President Uhuru Kenyatta set the tone for the house when he called for tolerance and multi-partisanship in anticipated debates.
Legislators will debate bills giving force to devolved governments that came into effect following the promulgation of a new Constitution on August 4, 2010.
This afternoon, Kenyatta told MPs to embrace democracy as a means of fostering good governance, adding that gains made in constitutional reforms in the last decade should not be lost.
“Though we may not agree from time to time, we should be able to hold the country together and bring prosperity to our doorsteps,” he hold told the joint sitting of Parliament and the Senate.
He said his administration would lay emphasis on the economy, job creation, ICT sector and security. The President also urged the National Assembly and the Senate to take their work seriously, adding implementation of the new Constitution would be key to a new dawn.
Parliament has a full slate, starting with 37 crucial bills, and about five laws scheduled for enactment by 27 August this year.

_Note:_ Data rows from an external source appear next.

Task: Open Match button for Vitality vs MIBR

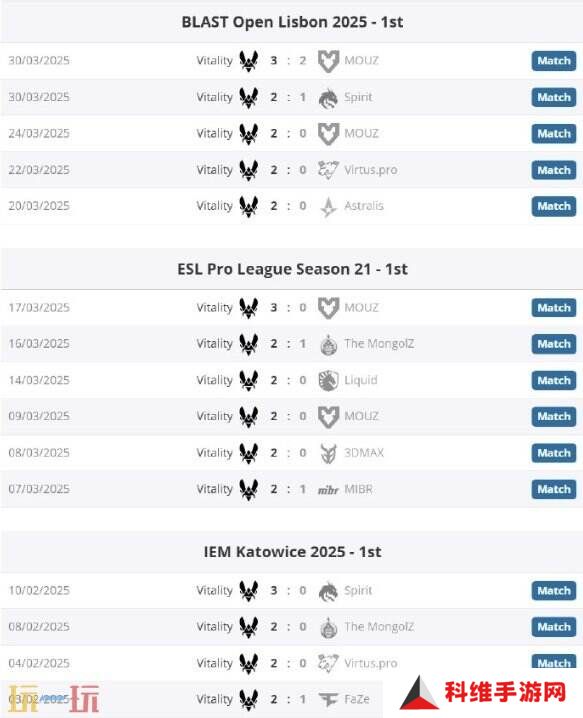Action: 554,490
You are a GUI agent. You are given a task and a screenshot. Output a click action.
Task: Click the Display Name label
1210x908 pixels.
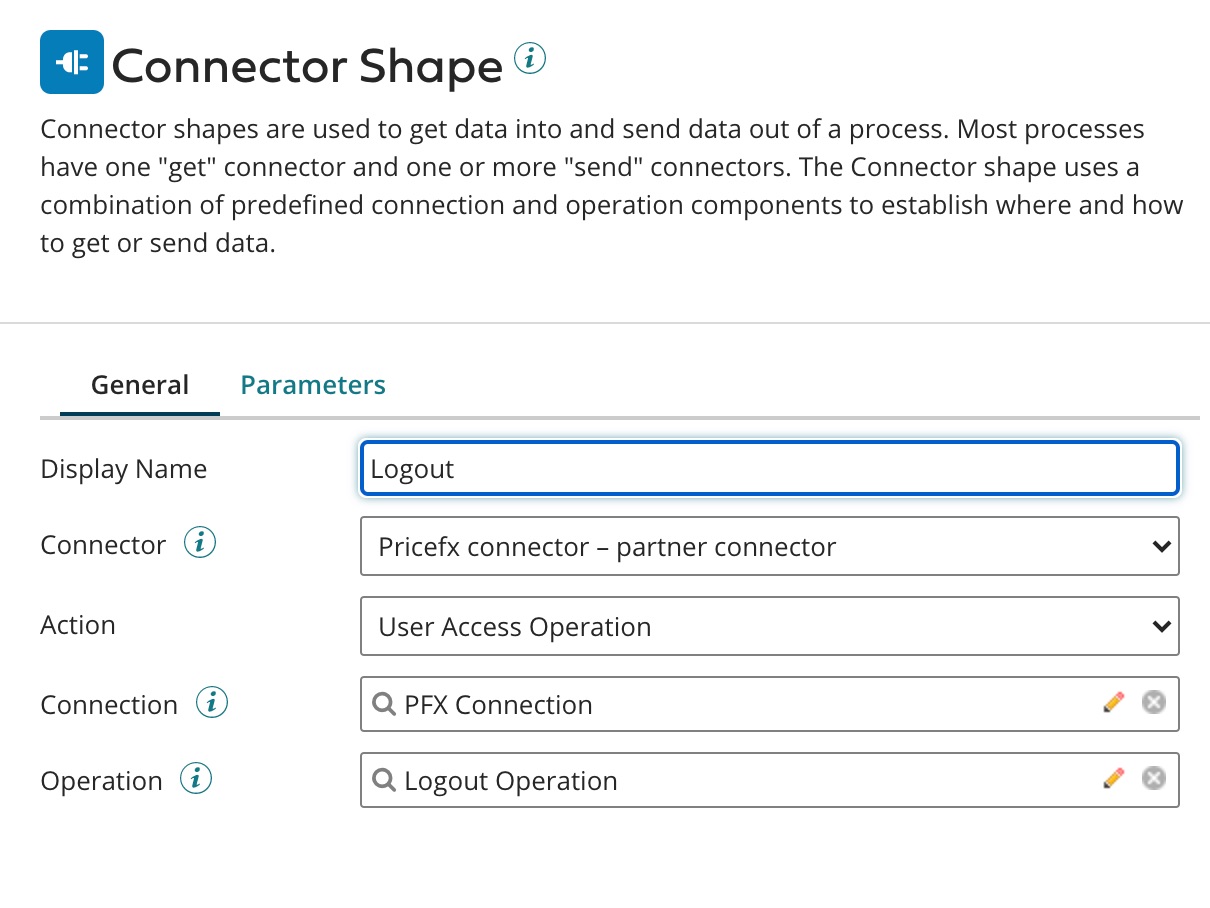(x=124, y=469)
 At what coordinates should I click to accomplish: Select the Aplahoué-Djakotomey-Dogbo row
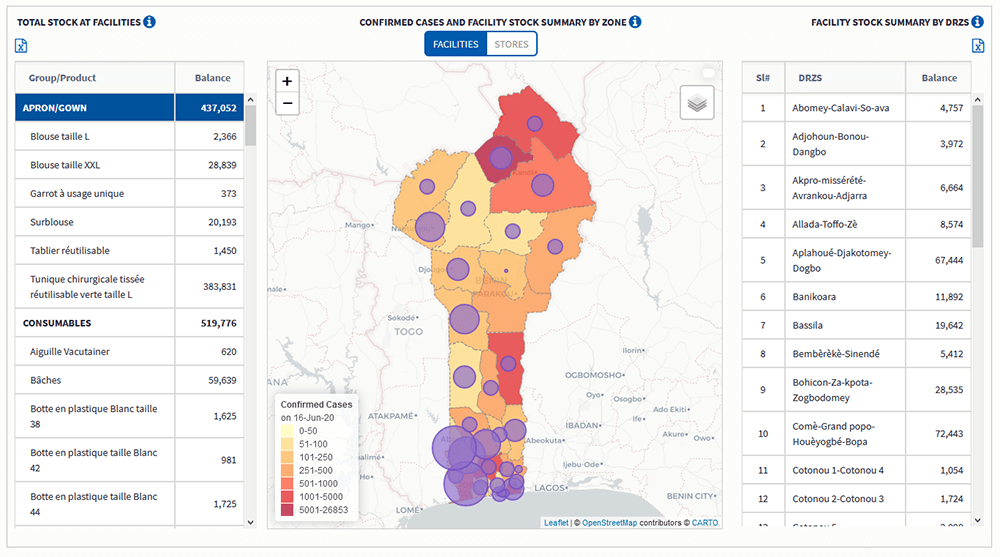841,260
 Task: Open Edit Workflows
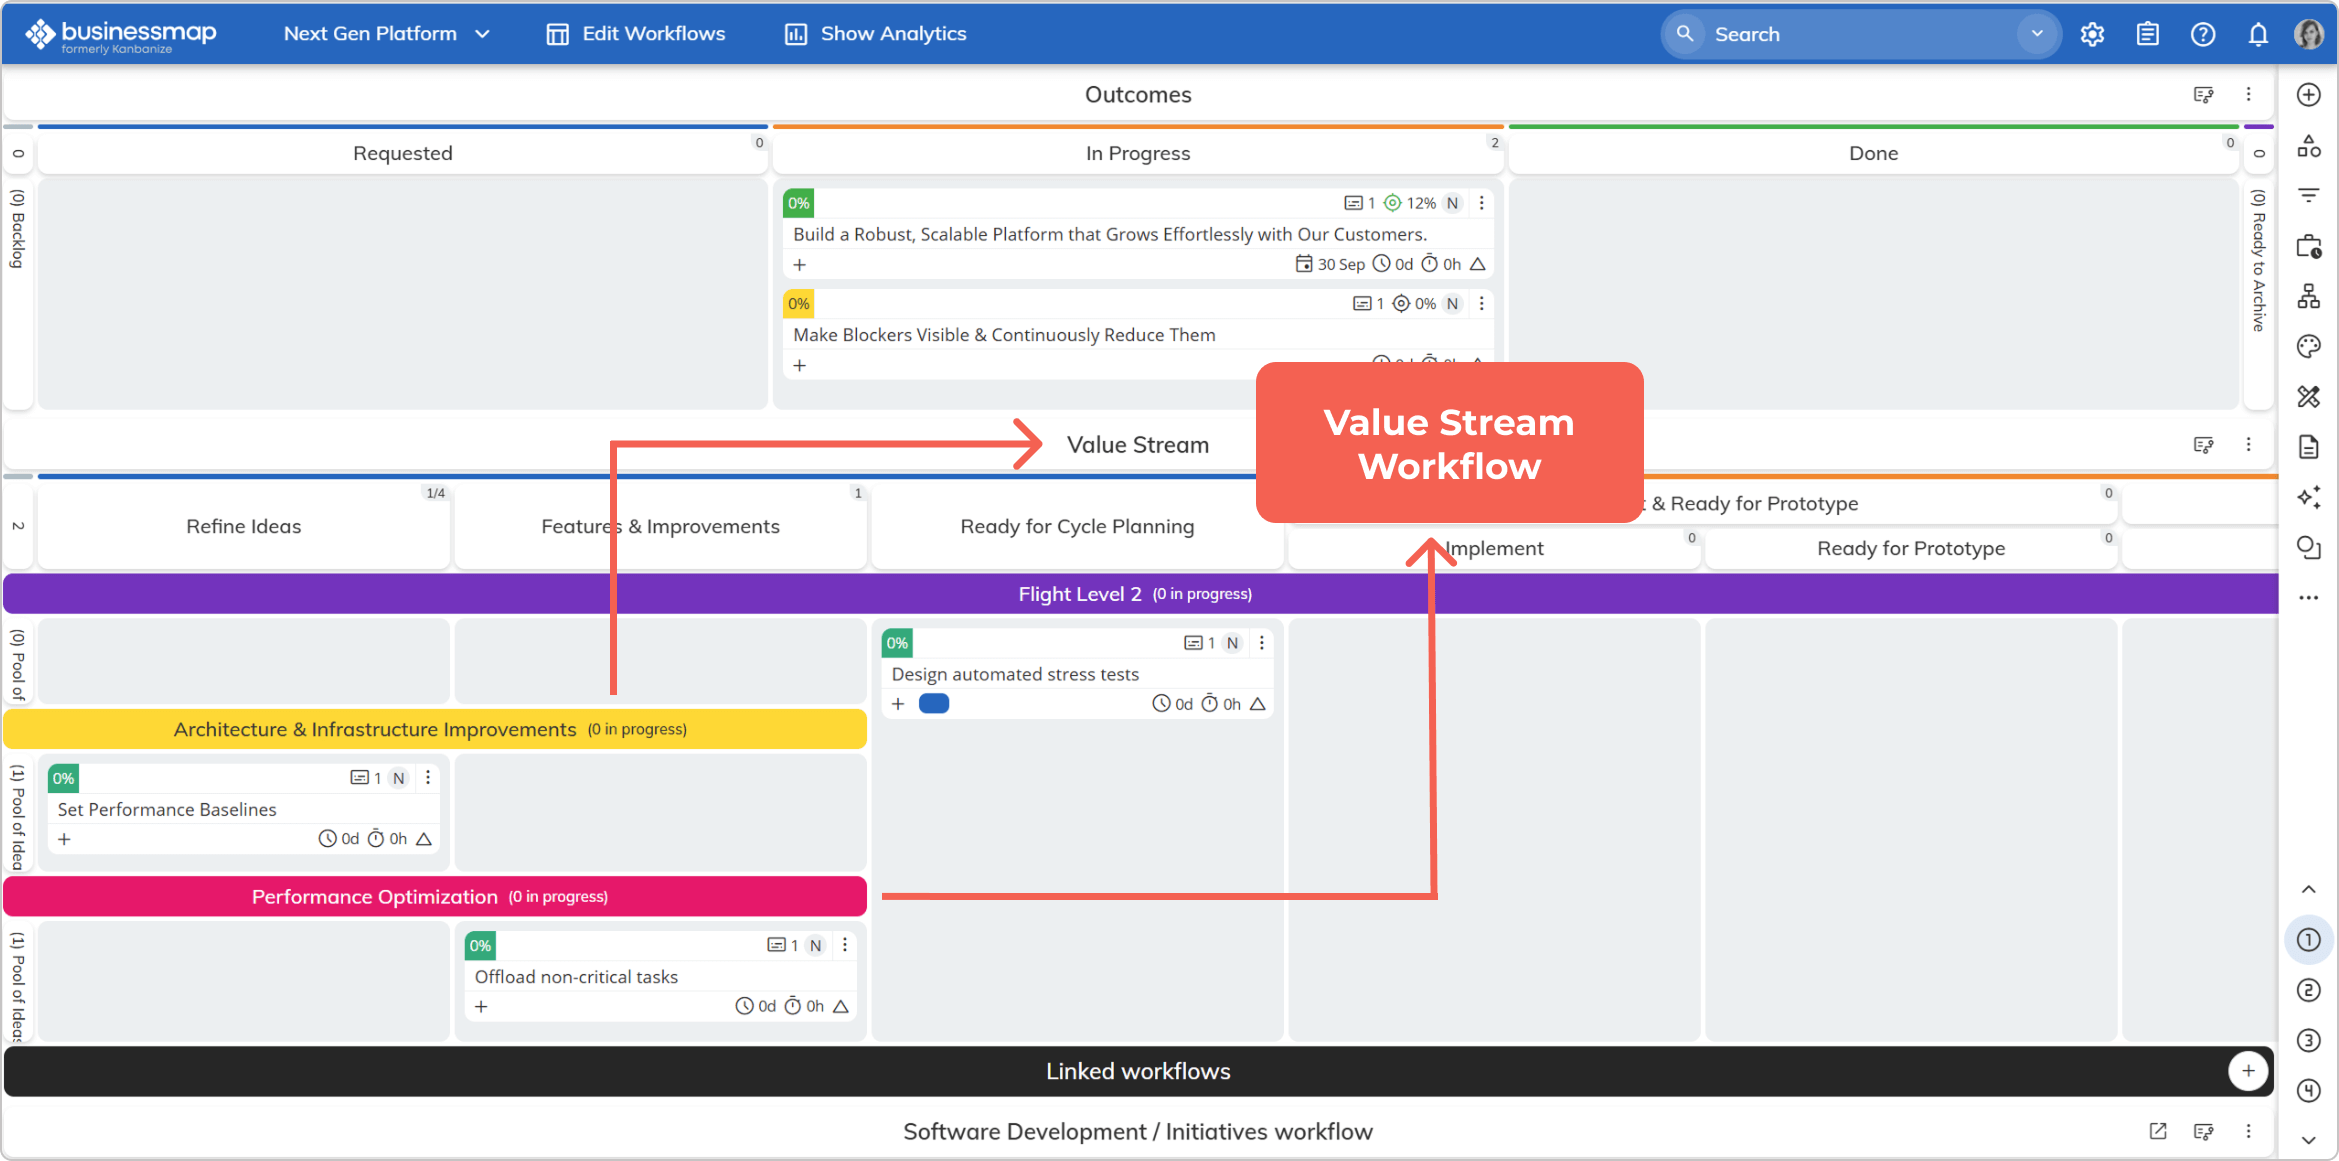634,33
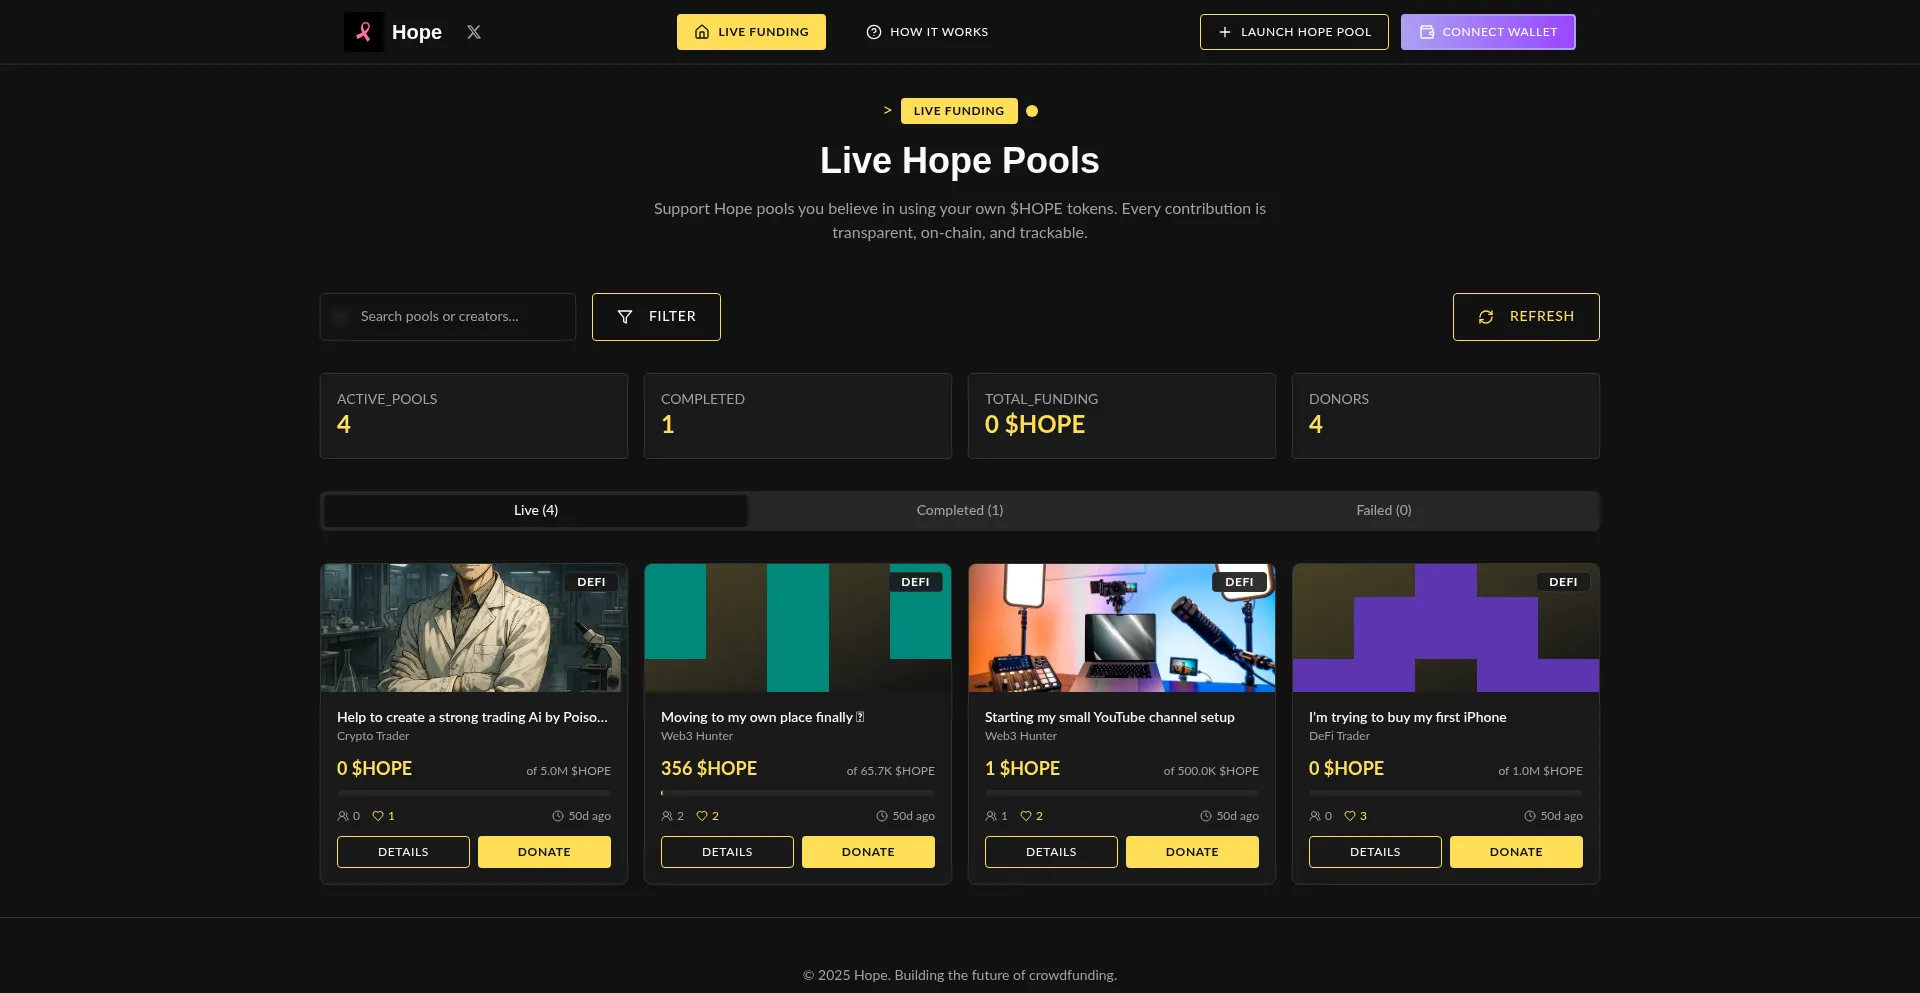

According to the Fifth Schedule of the Constitution, the various Bills meant to operationalise the new Constitution are to be passed within a span of five years.
Among the Bills scheduled for enactment before the 27 August deadline are Freedom of the Media Bill, Support for County Government Bill, Public Participation and County Assembly Powers, Privileges and Immunities, County Assembly Gender Balance and Diversity Bill and the Public Service Management Bill.
But there are also a number of Bills pending Parliamentary debate. Among these are two critical laws that must be enacted by the end of this month. They are the Division of Revenue Bill and The County Allocation of Revenue Bill.
Also scheduled for debate are The Marriage Bill, Matrimonial Property Bill, Access to Information Bill and Data Processing Bill.
To add to the crowded agenda of the legislators, Parliament may have to review about 35 Bills ‘hurriedly’ passed by the Tenth Parliament which The Commission on the Implementation of the Constitution have insisted are flawed.
The Charles Nyachae led-Commission on the Implementation of the Constitution says that the Bills were hurriedly passed without the agreed constitutional procedure.
“CIC quick audit of these Acts indicate that there are a number of unconstitutional issues that require to be rectified prior to the implementation of these laws,” the commission said in a statement released in Nairobi today.
The previous Parliament under the stewardship of Kenneth Marende as Speaker passed numerous Bills amid tight Constitutional timelines with more than 90 bills being passed last year alone.